Stored items >>
========================================

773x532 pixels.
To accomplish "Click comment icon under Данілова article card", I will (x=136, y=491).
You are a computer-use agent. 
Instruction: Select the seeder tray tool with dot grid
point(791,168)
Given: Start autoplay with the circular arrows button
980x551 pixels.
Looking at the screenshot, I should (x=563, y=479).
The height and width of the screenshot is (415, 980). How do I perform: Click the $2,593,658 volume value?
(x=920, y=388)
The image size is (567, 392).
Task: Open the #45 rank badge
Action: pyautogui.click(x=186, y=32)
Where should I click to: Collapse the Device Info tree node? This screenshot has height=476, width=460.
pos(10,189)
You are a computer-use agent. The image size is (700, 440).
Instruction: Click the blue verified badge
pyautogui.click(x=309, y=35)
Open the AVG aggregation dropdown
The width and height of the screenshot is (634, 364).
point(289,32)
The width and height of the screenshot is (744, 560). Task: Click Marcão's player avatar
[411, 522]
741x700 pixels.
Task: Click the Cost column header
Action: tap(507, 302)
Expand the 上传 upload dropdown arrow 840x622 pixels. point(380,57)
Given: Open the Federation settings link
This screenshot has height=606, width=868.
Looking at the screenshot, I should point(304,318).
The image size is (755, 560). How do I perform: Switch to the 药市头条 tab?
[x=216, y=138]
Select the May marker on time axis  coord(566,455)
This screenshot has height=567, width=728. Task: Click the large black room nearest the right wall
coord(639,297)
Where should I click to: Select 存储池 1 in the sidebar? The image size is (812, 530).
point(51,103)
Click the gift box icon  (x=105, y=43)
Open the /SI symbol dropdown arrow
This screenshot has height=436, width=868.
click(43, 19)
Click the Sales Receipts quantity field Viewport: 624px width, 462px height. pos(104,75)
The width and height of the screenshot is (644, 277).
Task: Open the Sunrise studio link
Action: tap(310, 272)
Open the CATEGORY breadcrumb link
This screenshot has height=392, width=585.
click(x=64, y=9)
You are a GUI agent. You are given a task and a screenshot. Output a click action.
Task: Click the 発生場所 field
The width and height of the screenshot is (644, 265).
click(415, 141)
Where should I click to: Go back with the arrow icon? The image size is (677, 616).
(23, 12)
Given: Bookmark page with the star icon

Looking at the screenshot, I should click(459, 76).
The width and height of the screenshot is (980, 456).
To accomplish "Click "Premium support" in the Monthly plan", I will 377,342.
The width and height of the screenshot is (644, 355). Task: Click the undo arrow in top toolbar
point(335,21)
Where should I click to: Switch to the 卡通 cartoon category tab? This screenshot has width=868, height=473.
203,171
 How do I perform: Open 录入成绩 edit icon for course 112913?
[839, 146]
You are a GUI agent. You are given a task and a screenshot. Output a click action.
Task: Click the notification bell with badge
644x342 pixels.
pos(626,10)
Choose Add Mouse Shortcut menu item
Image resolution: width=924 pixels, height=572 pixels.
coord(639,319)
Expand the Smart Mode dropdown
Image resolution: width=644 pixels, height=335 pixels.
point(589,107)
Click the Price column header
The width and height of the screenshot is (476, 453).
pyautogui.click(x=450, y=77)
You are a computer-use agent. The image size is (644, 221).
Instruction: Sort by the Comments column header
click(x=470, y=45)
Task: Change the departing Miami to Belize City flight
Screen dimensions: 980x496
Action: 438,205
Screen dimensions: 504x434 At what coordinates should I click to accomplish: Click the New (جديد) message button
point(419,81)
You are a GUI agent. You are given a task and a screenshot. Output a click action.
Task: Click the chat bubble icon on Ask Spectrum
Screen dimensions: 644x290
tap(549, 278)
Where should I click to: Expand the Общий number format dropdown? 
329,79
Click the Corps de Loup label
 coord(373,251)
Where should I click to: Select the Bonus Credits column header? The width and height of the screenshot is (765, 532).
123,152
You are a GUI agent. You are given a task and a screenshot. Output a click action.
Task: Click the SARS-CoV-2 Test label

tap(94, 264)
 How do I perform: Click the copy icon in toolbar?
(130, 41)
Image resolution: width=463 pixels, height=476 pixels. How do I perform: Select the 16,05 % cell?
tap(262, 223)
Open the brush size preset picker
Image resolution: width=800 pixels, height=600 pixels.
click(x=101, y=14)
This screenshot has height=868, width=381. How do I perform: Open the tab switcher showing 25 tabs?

========================================

Aim of the exercise >> What you output should match every line above exactly.

Answer space >>
773x532 pixels.
To accomplish "Click comment icon under Данілова article card", I will (x=136, y=491).
You are a computer-use agent. 
Instruction: Select the seeder tray tool with dot grid
point(791,168)
Given: Start autoplay with the circular arrows button
980x551 pixels.
Looking at the screenshot, I should (x=563, y=479).
The height and width of the screenshot is (415, 980). How do I perform: Click the $2,593,658 volume value?
(x=920, y=388)
The image size is (567, 392).
Task: Open the #45 rank badge
Action: pyautogui.click(x=186, y=32)
Where should I click to: Collapse the Device Info tree node? This screenshot has height=476, width=460.
pos(10,189)
You are a computer-use agent. The image size is (700, 440).
Instruction: Click the blue verified badge
pyautogui.click(x=309, y=35)
Open the AVG aggregation dropdown
The width and height of the screenshot is (634, 364).
point(289,32)
The width and height of the screenshot is (744, 560). Task: Click Marcão's player avatar
[411, 522]
741x700 pixels.
Task: Click the Cost column header
Action: tap(507, 302)
Expand the 上传 upload dropdown arrow 840x622 pixels. point(380,57)
Given: Open the Federation settings link
This screenshot has height=606, width=868.
Looking at the screenshot, I should point(304,318).
The image size is (755, 560). How do I perform: Switch to the 药市头条 tab?
[x=216, y=138]
Select the May marker on time axis  coord(566,455)
This screenshot has height=567, width=728. Task: Click the large black room nearest the right wall
coord(639,297)
Where should I click to: Select 存储池 1 in the sidebar? The image size is (812, 530).
point(51,103)
Click the gift box icon  (x=105, y=43)
Open the /SI symbol dropdown arrow
This screenshot has height=436, width=868.
click(43, 19)
Click the Sales Receipts quantity field Viewport: 624px width, 462px height. pos(104,75)
The width and height of the screenshot is (644, 277).
Task: Open the Sunrise studio link
Action: tap(310, 272)
Open the CATEGORY breadcrumb link
This screenshot has height=392, width=585.
click(x=64, y=9)
You are a GUI agent. You are given a task and a screenshot. Output a click action.
Task: Click the 発生場所 field
The width and height of the screenshot is (644, 265).
click(415, 141)
Where should I click to: Go back with the arrow icon? The image size is (677, 616).
(23, 12)
Given: Bookmark page with the star icon

Looking at the screenshot, I should click(459, 76).
The width and height of the screenshot is (980, 456).
To accomplish "Click "Premium support" in the Monthly plan", I will 377,342.
The width and height of the screenshot is (644, 355). Task: Click the undo arrow in top toolbar
point(335,21)
Where should I click to: Switch to the 卡通 cartoon category tab? This screenshot has width=868, height=473.
203,171
 How do I perform: Open 录入成绩 edit icon for course 112913?
[839, 146]
You are a GUI agent. You are given a task and a screenshot. Output a click action.
Task: Click the notification bell with badge
644x342 pixels.
pos(626,10)
Choose Add Mouse Shortcut menu item
Image resolution: width=924 pixels, height=572 pixels.
coord(639,319)
Expand the Smart Mode dropdown
Image resolution: width=644 pixels, height=335 pixels.
point(589,107)
Click the Price column header
The width and height of the screenshot is (476, 453).
pyautogui.click(x=450, y=77)
You are a computer-use agent. The image size is (644, 221).
Instruction: Sort by the Comments column header
click(x=470, y=45)
Task: Change the departing Miami to Belize City flight
Screen dimensions: 980x496
Action: 438,205
Screen dimensions: 504x434 At what coordinates should I click to accomplish: Click the New (جديد) message button
point(419,81)
You are a GUI agent. You are given a task and a screenshot. Output a click action.
Task: Click the chat bubble icon on Ask Spectrum
Screen dimensions: 644x290
tap(549, 278)
Where should I click to: Expand the Общий number format dropdown? 
329,79
Click the Corps de Loup label
 coord(373,251)
Where should I click to: Select the Bonus Credits column header? The width and height of the screenshot is (765, 532).
123,152
You are a GUI agent. You are given a task and a screenshot. Output a click action.
Task: Click the SARS-CoV-2 Test label

tap(94, 264)
 How do I perform: Click the copy icon in toolbar?
(130, 41)
Image resolution: width=463 pixels, height=476 pixels. How do I perform: Select the 16,05 % cell?
tap(262, 223)
Open the brush size preset picker
Image resolution: width=800 pixels, height=600 pixels.
click(x=101, y=14)
This screenshot has height=868, width=381. How do I perform: Open the tab switcher showing 25 tabs?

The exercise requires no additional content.